I looked Hitler, Himmler and Goring up on the Internet but did not find any evidence that they made up “the most educated group of people in the world”. By the way, Winston Churchill won the Nobel Prize for Literature in 1953. Amazing how all his readin’ and writin’ didn’t corrupt him to the point where he persecuted Jews in England.
In other words, there’s no insight into why this story happened as it did, why no one in the Italian village seems to have even tried to sell out the Jews (such as what happened to the Czech paratroopers who carried out Operation Anthropoid). This book is too focused on telling the stories to do anything more than simply tell them.
Which may be enough for other readers. As well as the photographs, Bettina includes copies of documents and maps, giving the book a very visual feel as she traces interweaving paths back to the past. But for me it was repetitive, especially the scenes where a survivor tells Bettina his story, then repeats the story to a Vatican official, then tells it once more to the Italians when they’re reunited. I’m glad that so many people survived the Holocaust and have good memories of Italy, but I didn’t enjoy reading this book.

3 comments:
I agree-sounds a bit too slanted to believe. I've never heard this before, so I guess I would want to read a few more accounts. It's pretty weasy to discard interviews of negative experiences to spin something.

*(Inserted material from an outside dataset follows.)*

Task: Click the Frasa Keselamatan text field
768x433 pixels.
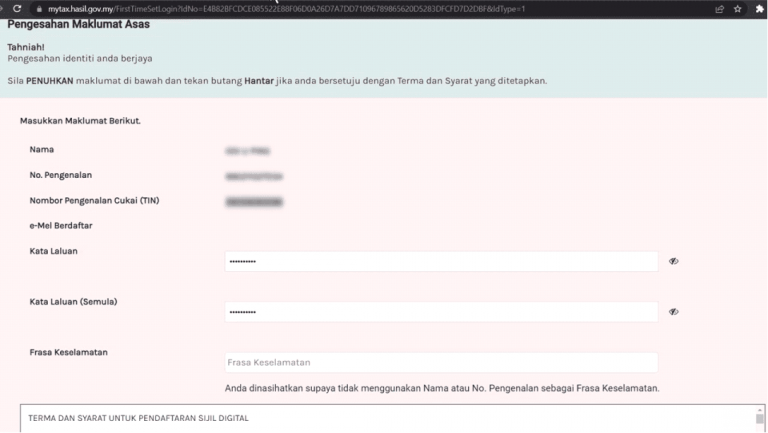Action: 441,362
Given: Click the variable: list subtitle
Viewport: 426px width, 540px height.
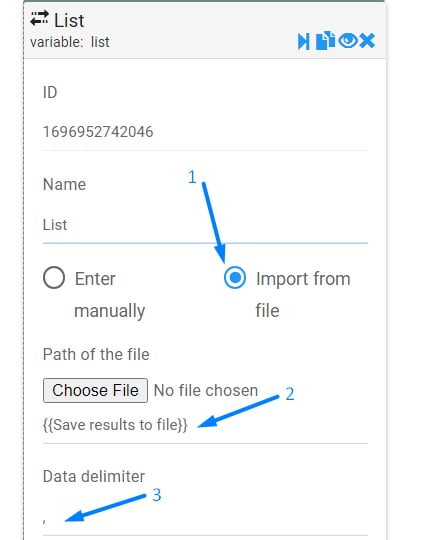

I actually felt a bit guilty for not liking this book (it's so "happy happy joy joy") until I read the anti-education bit towards the end.
And I wonder, if it's in the Italian character to be kind to the less fortunate, how does the author explain people like Mussolini and the Borgias? Or did they just not exist in this perfect-Italy world?
I am reading the book now and I think the problem is the writer is too chatty and loses focus. This is a very interesting story to tell but she should let the people tell it, instead of her experiences uncovering the evidence.
I am only half way through but it is disappointing to read brief survivors accounts followed by pages of the authors experience uncovering the story. The balance should be the opposite.
Someone should follow up, I believe the story is true and would be an excellent read from someone with stronger writing skills, perhaps.
Good on the Author for Her efforts tho.